Saved data entries:

· · · · ·

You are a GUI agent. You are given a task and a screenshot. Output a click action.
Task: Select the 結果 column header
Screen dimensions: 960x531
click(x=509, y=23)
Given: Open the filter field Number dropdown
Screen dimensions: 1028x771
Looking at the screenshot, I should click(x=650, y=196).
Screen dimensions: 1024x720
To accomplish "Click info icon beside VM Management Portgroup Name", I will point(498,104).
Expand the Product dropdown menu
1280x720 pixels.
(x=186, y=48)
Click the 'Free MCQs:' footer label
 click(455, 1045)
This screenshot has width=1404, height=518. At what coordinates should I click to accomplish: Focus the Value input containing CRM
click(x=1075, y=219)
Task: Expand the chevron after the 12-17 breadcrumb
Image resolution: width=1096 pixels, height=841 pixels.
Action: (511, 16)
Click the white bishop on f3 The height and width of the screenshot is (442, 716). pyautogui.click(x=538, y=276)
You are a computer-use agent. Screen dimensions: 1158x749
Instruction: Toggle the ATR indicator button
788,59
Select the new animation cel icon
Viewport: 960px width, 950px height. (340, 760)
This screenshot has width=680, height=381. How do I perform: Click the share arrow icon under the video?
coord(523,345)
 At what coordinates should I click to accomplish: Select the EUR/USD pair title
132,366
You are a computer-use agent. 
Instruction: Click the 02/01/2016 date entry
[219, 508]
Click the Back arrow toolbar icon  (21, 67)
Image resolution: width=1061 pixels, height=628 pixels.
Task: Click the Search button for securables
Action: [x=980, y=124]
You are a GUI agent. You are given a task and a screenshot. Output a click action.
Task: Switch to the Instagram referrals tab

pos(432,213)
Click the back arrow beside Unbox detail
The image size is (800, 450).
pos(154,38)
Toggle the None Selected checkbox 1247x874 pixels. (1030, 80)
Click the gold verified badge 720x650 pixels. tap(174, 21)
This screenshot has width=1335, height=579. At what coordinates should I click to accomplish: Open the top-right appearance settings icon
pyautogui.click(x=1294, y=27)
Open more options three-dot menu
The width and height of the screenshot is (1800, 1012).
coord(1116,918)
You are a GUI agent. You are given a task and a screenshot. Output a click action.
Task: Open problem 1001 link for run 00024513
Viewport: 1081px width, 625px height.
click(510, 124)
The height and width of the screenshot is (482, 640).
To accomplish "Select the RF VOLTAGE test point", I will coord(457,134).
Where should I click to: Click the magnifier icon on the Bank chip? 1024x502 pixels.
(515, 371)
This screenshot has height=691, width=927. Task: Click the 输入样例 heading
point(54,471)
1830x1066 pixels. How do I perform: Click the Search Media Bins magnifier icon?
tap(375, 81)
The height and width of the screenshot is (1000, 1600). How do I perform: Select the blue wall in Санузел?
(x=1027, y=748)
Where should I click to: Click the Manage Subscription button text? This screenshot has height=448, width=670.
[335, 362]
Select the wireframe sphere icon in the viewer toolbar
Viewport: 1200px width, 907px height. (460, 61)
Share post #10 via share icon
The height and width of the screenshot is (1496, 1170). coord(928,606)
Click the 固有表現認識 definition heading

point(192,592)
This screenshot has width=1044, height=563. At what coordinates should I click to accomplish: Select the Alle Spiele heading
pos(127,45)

· · · · ·

Only a number is wanted here: the count of lines above that contain the word "beside".

2